WORK TASK: If a line of the material holds the string "icon", please copy it.

········

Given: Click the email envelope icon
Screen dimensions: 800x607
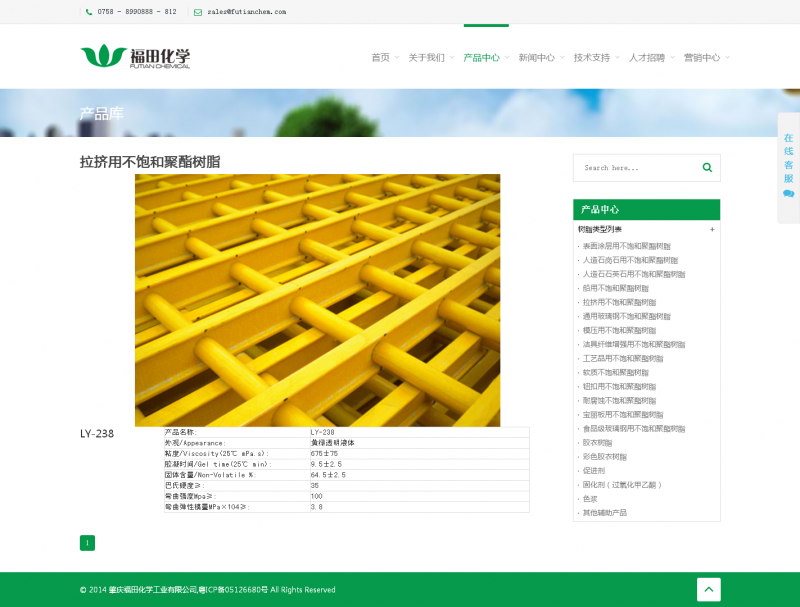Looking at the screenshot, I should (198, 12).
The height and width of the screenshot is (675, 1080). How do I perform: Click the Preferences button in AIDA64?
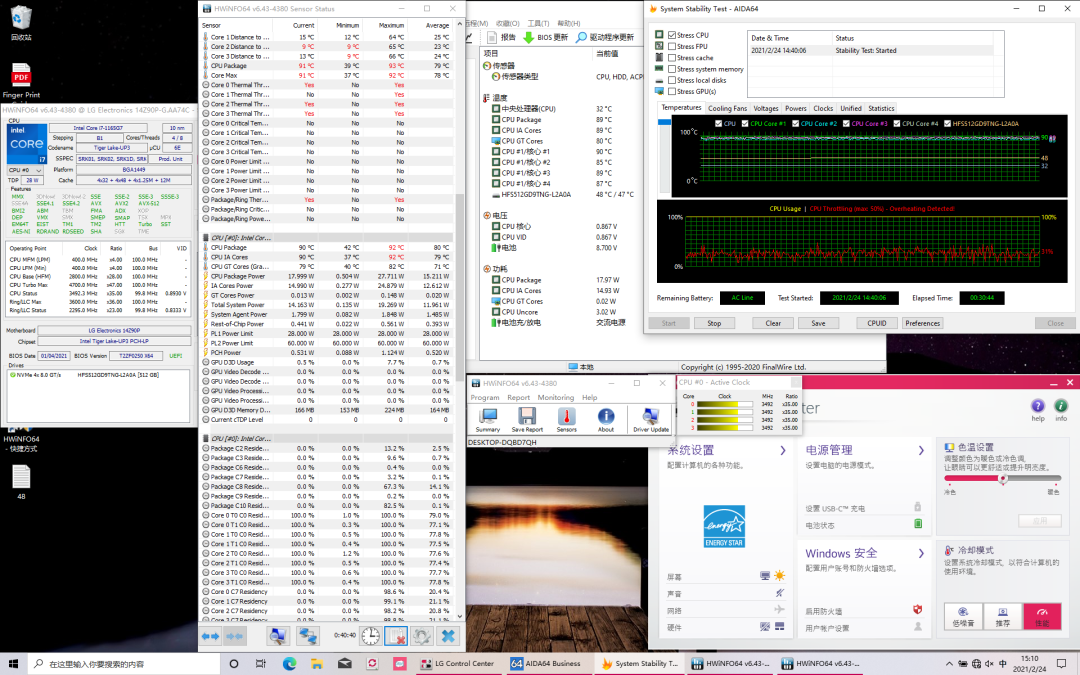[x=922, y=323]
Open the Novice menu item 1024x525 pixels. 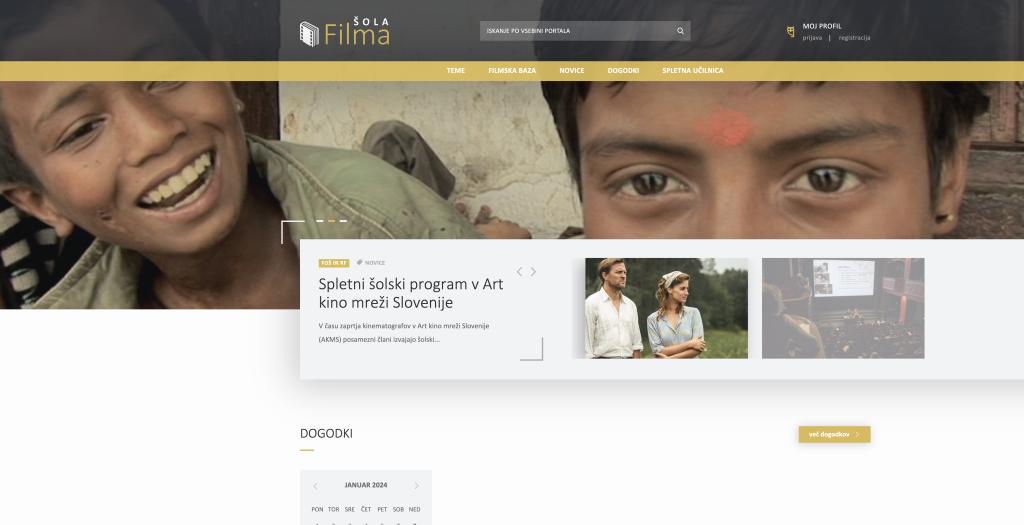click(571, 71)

········

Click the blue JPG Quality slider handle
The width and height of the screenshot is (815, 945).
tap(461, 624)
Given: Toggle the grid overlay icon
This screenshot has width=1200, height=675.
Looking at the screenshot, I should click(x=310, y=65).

········

YOUR RESPONSE:
Given: Click the email envelope icon
Given: Toggle the grid overlay icon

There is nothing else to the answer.